Thursday 24 February 2011

A simple paged IList, arrays of doubles and the LOH, part 3

In these posts I looked at creating a paged IList after finding that large arrays of doubles are stored on the LOH rather than the normal heap, and gave a simple first-cut implementation. Here I thought I’d compare the add-item behaviour with a comparable List<double>.

just-adding-amortized-perf-results-1

There’s a lot of data here but there’s a couple of things I want to draw out.

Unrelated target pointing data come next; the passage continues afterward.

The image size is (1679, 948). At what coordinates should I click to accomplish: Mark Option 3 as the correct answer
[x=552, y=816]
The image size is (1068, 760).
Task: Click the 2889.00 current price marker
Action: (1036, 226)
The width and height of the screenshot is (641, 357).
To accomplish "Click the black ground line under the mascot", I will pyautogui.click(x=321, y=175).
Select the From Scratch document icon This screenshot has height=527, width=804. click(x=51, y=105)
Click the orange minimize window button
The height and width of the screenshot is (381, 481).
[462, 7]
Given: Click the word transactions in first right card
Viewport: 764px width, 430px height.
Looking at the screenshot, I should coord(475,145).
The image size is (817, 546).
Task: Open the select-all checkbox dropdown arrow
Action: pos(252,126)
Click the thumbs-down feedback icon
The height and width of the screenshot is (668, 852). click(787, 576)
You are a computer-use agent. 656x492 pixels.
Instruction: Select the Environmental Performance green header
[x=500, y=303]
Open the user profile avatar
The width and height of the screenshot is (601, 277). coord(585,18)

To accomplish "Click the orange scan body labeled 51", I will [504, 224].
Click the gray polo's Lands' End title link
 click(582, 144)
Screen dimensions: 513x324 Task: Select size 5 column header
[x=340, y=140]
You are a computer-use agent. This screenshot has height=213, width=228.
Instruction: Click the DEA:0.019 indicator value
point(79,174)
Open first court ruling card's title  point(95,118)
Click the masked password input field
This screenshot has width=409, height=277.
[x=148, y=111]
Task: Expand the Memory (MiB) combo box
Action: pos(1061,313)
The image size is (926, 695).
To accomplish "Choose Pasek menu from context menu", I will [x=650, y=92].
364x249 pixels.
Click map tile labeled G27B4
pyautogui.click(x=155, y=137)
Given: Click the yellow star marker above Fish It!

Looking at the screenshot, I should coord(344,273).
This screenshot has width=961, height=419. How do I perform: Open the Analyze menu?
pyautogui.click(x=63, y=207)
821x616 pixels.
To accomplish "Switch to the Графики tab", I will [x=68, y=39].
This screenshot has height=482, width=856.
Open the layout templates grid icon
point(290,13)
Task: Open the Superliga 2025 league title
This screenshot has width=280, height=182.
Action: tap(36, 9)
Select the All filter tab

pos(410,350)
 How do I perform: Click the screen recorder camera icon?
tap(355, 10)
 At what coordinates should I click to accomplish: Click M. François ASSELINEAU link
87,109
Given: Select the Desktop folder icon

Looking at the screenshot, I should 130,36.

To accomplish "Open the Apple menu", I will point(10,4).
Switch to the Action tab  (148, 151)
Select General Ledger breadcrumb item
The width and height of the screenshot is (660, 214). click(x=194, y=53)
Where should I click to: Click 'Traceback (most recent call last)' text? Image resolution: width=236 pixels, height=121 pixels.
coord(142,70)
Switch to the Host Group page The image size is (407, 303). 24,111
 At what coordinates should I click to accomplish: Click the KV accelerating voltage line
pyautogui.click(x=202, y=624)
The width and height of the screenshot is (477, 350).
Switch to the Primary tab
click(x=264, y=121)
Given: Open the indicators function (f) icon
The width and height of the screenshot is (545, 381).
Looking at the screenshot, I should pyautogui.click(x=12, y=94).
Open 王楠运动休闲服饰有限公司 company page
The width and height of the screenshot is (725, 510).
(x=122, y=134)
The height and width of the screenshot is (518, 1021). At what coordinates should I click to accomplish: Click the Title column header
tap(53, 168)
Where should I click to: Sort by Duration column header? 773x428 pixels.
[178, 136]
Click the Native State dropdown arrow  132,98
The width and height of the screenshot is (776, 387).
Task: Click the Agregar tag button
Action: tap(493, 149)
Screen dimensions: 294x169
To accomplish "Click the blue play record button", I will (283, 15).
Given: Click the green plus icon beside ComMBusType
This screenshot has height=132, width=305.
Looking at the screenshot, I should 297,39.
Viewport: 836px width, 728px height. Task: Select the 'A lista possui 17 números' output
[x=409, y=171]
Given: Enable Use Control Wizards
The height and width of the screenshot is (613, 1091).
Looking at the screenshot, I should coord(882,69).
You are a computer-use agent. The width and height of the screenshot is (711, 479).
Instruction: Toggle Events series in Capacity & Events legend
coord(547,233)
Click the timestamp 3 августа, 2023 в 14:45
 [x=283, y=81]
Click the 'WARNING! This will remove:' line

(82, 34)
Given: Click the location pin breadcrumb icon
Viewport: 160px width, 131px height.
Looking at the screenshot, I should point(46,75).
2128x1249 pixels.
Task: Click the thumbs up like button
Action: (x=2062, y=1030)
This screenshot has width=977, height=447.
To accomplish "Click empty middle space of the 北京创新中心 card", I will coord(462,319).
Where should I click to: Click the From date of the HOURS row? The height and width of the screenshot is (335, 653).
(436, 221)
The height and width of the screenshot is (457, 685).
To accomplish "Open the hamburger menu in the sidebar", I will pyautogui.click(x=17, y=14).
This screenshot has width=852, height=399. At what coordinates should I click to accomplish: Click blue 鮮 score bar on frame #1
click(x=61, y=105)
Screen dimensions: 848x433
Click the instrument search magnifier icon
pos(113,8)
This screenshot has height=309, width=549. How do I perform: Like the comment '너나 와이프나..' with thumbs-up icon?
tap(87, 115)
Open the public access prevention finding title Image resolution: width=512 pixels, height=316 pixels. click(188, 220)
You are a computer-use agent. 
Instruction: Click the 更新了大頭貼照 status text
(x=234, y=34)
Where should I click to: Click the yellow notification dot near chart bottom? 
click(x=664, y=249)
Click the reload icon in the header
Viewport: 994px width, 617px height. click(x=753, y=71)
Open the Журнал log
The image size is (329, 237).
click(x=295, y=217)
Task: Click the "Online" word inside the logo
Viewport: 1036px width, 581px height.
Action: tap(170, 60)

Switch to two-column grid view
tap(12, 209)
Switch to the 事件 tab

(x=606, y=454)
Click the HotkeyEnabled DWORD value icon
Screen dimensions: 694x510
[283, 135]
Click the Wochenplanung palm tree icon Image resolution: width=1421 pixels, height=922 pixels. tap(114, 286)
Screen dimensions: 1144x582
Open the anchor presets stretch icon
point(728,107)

Where the page size is large compared to the array size, performance is comparable to List<double>. Conversely, small page sizes are really not suited to large arrays, even though the PagedList has an advantage in that it doesn’t need to recopy all the data, as a List would.

I want is for this chart to be flat, with similar performance for all PageList total sizes. I want to knock out that big peak to the left hand side and make it perform more consistently.

One way to handle this is to follow List’s lead an allow the amount of capacity added to vary, doubling in size every time it fills, achieving additions in constant amortized time. PagedList can do the same by doubling the pageSize every time the last page is filled.

The fundamental change comes in the AddPage method, where I double the size of _pageSize after adding each new page.

private void AddPage()
{
    var t = new T[_pageSize];
    _underlyingList.Add(t);
    _currentPage++;
    _currentPageHighwatermark = 0;
    CurrentPage = t;
    _pageSize *= 2;
}

A new constructor lets the PagedList be instantiated with a default page size of 4.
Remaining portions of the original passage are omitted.